Segment Start: Data to examine
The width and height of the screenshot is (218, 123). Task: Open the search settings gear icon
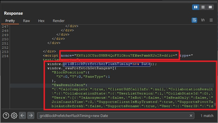[14, 116]
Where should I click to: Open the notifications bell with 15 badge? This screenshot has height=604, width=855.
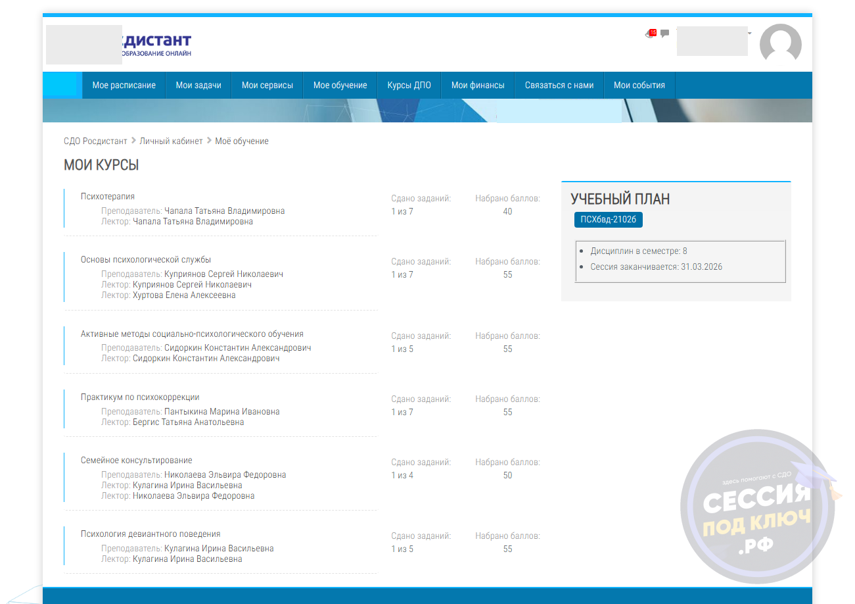(x=651, y=34)
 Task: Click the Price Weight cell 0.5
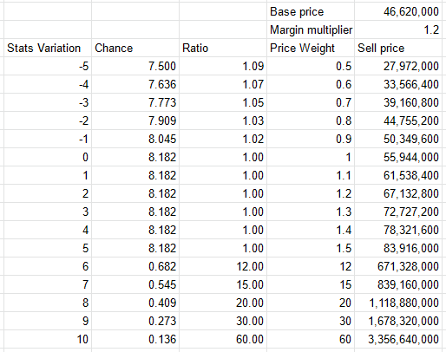[x=311, y=66]
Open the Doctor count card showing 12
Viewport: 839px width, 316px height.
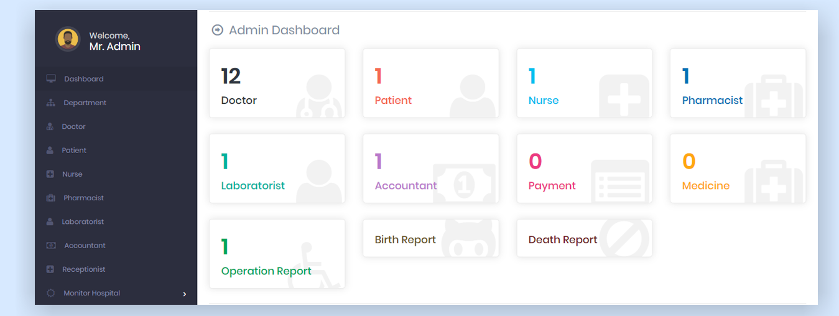277,83
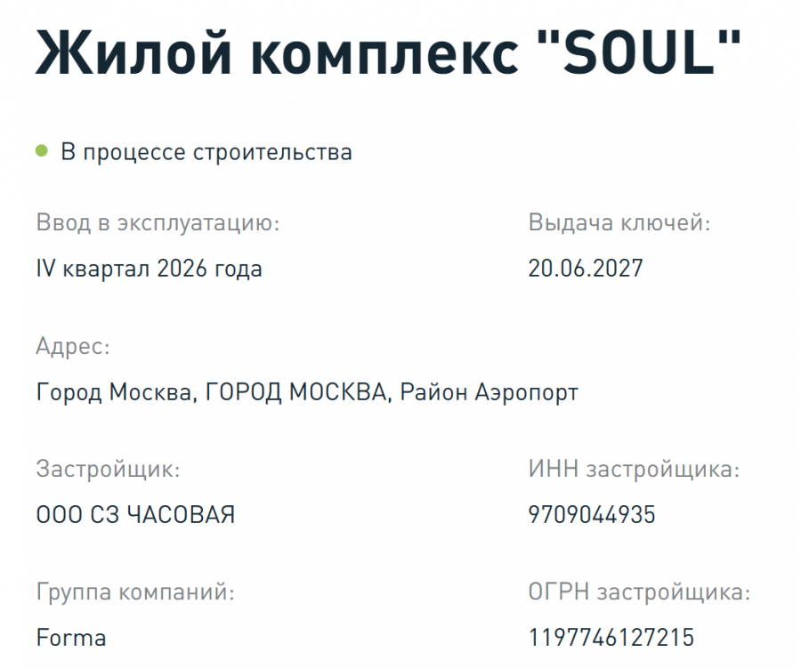
Task: Click the word SOUL in the title
Action: click(x=638, y=52)
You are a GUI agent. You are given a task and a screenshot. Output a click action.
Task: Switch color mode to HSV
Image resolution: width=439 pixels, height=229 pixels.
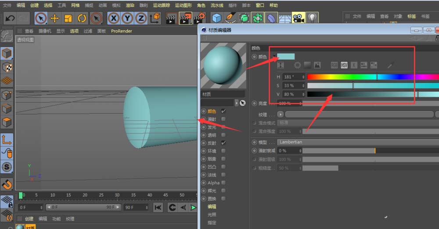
Segment End: Data to examine
Assignment → Write every entry again exactly as given, skipping the pictures.

Reply →
The width and height of the screenshot is (218, 123). Task: Open the search settings gear icon
[14, 116]
Where should I click to: Open the notifications bell with 15 badge? This screenshot has height=604, width=855.
(x=651, y=34)
 Task: Click the Price Weight cell 0.5
[x=311, y=66]
Open the Doctor count card showing 12
Viewport: 839px width, 316px height.
277,83
Task: Click the word SOUL in the title
Action: click(x=638, y=52)
You are a GUI agent. You are given a task and a screenshot. Output a click action.
Task: Switch color mode to HSV
Image resolution: width=439 pixels, height=229 pixels.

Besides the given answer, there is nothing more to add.